## Page extract

Fall Weiss

It was seventy years ago this morning that Germany invaded Poland, launching World War II in Europe – beginning what was, in a sense,the end of a war that’d begun 25 years earlier, taken a 21 year break, and then re-ignited, killing tens of millions of people directly on the battlefield and, in ways never before seen in human history, off of it.
In another sense, it began the final act of the Old World – the world of European dominance, of its kingdoms and alignments and customs defining “civilization” for the rest of the world – and was the beginning of the world we have today, a world who’s denouement is at this moment very much in play.

But that’s a story we’ll recap in seventy more years, God willing.

———-

In reading the story of the German Blitzkrieg into Poland most of my cognitive life, I became fascinated with the history of Poland – or, really, of all of the smaller European states that Hitler swallowed up.  A lot of legends sprang up around each of these nations and their record during the awful year that followed the invasion of Poland.

## Item-finding records
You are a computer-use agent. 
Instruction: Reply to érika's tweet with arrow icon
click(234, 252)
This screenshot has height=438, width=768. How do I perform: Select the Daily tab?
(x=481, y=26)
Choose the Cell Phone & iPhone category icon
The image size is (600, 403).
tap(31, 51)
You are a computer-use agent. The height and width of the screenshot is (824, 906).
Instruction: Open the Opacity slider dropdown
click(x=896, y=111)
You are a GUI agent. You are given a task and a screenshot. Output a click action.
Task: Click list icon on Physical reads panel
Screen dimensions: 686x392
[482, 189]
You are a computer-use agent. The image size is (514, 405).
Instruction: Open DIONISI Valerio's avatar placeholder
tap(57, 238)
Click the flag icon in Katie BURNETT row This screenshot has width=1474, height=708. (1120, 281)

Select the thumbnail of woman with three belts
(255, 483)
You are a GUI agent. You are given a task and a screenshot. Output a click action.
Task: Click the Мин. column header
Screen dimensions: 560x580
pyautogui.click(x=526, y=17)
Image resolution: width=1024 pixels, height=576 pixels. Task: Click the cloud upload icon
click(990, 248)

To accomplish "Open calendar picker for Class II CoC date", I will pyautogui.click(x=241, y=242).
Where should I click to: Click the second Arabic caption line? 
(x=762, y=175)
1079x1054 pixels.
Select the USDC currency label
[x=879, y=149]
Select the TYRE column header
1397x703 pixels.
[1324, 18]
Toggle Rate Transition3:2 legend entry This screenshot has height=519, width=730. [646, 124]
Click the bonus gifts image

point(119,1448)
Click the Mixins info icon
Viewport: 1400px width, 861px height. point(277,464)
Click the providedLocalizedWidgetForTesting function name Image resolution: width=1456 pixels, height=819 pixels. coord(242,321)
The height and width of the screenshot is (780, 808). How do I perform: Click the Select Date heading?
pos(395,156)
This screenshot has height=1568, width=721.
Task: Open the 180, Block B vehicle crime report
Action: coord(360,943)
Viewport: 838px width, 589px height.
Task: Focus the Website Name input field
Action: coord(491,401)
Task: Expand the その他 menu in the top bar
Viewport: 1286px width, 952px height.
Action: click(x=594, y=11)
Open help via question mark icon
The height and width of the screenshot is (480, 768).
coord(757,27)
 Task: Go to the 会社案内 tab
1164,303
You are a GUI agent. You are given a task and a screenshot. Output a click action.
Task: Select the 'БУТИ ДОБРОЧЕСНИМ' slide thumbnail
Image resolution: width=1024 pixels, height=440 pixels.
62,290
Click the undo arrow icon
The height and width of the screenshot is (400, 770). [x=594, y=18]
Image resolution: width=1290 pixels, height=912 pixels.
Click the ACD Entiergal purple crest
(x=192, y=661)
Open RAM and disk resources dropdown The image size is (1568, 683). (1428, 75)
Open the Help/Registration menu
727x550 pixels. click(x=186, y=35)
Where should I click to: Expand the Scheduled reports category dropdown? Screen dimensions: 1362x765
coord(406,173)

## Written exercise 1
Translate this sentence from the Fall Weiss piece into Spanish: "But that’s a story we’ll recap in seventy more years, God willing."
## Written exercise 2
Check each statement against the Fall Weiss piece and answer yes or no, backing each answer with the deciding words from the piece, quoted exactly.
(a) Germany invaded Poland seventy years before the morning the piece refers to.
(b) The piece describes the pause between the two wars as a 25-year break.
(c) The writer's fascination went beyond Poland to the other smaller European states Hitler took over.
## Written exercise 3
According to the Fall Weiss piece, what did Germany's invasion of Poland launch?

## Reply 1
Pero esa es una historia que repasaremos dentro de setenta años más, si Dios quiere.

## Reply 2
(a) Yes: "It was seventy years ago this morning that Germany invaded Poland"
(b) No: "taken a 21 year break"
(c) Yes: "or, really, of all of the smaller European states that Hitler swallowed up"

## Reply 3
World War II in Europe.